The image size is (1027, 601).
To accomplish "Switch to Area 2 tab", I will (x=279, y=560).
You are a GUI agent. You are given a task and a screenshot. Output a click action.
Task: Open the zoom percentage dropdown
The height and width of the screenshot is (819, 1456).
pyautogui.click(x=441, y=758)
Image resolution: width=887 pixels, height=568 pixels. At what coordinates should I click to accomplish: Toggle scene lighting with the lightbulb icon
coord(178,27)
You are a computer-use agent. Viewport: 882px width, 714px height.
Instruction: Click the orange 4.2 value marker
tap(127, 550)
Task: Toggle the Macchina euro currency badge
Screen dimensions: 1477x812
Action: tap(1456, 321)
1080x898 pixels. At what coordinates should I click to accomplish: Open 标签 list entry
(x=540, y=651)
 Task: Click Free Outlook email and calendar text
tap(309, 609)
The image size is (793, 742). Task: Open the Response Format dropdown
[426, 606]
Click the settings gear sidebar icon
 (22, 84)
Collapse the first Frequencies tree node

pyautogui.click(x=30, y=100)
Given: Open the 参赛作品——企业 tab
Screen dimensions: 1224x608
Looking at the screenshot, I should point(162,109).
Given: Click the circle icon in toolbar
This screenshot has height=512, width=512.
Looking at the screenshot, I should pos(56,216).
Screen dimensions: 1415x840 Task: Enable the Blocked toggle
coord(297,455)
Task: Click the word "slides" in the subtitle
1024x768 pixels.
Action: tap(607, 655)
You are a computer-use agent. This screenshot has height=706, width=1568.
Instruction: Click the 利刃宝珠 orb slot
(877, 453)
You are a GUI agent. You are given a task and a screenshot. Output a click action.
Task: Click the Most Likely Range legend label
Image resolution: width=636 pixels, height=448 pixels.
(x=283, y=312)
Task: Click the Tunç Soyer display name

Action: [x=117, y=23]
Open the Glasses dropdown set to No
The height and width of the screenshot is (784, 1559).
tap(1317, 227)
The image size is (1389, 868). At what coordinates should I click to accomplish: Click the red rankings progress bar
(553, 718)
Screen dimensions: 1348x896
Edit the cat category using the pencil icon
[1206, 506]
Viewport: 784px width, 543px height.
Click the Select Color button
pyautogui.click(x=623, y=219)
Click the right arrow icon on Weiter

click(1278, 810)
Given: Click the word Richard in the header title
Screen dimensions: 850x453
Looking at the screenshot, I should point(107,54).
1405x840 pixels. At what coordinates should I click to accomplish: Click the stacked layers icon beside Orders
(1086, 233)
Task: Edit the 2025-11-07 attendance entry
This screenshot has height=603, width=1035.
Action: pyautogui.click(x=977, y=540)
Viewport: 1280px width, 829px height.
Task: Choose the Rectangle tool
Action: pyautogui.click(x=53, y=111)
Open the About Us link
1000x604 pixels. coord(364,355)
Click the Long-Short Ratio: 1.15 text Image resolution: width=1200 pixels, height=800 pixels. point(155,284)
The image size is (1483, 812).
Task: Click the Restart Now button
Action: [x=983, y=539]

——

- [WHAT THE TASK REQUIRES]: Pick out each line of the data above that contains the string "coordinates", and copy those lines.

- [FULL ANSWER]:
Image resolution: width=887 pixels, height=568 pixels. At what coordinates should I click to accomplish: Toggle scene lighting with the lightbulb icon
1080x898 pixels. At what coordinates should I click to accomplish: Open 标签 list entry
The image size is (1389, 868). At what coordinates should I click to accomplish: Click the red rankings progress bar
1405x840 pixels. At what coordinates should I click to accomplish: Click the stacked layers icon beside Orders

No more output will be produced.